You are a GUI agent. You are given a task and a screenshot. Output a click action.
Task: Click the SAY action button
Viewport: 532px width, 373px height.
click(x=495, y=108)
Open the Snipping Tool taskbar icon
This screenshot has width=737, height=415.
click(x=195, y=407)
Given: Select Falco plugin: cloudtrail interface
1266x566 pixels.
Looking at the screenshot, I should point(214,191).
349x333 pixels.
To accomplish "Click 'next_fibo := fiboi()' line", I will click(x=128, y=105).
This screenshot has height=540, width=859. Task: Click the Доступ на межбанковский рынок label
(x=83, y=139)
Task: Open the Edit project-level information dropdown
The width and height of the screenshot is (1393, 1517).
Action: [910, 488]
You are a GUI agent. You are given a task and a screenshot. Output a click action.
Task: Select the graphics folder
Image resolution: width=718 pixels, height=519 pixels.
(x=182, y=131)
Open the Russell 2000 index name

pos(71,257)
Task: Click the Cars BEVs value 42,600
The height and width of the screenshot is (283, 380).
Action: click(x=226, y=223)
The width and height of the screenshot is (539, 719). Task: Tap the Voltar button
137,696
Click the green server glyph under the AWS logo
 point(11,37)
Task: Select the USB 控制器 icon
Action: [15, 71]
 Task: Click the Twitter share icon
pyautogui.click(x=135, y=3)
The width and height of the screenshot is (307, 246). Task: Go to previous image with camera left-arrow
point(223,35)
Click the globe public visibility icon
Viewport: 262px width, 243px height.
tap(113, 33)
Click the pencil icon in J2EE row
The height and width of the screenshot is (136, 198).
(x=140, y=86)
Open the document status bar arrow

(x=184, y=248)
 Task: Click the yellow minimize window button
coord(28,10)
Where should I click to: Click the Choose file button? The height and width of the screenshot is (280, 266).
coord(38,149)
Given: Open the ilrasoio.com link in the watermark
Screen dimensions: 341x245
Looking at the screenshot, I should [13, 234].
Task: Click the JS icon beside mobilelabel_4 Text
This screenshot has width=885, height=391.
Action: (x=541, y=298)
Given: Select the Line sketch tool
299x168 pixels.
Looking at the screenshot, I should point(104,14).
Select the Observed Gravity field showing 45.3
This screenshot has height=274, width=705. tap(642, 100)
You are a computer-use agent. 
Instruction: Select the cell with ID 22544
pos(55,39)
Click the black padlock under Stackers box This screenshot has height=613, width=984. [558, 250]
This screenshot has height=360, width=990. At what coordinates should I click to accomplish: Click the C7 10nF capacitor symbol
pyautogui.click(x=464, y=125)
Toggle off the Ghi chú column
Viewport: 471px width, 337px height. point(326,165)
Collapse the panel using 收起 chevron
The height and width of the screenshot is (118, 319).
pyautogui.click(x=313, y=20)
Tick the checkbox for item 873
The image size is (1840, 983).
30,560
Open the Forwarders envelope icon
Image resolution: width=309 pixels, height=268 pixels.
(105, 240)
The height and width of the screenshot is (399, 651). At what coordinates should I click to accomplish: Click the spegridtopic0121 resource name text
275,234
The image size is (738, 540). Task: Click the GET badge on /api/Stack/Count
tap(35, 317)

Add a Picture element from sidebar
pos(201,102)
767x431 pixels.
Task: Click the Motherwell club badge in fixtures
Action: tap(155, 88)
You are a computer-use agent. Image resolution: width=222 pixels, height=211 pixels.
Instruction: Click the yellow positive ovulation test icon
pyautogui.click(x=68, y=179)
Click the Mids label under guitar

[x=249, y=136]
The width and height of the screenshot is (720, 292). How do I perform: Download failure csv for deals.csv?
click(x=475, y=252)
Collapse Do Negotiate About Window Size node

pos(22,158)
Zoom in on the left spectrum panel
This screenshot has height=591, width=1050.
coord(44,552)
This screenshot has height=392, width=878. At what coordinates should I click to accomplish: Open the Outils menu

━━━━━━━━━━━━━━━━━━━━━━━━━━━━━━

> **Assigned task**
Working from the records above, write out verbatim only the lines from the line containing "Given: Open the" through the line containing "Click the black".

> **Exercise answer**
Given: Open the ilrasoio.com link in the watermark
Screen dimensions: 341x245
Looking at the screenshot, I should [13, 234].
Task: Click the JS icon beside mobilelabel_4 Text
This screenshot has width=885, height=391.
Action: (x=541, y=298)
Given: Select the Line sketch tool
299x168 pixels.
Looking at the screenshot, I should point(104,14).
Select the Observed Gravity field showing 45.3
This screenshot has height=274, width=705. tap(642, 100)
You are a computer-use agent. 
Instruction: Select the cell with ID 22544
pos(55,39)
Click the black padlock under Stackers box This screenshot has height=613, width=984. [558, 250]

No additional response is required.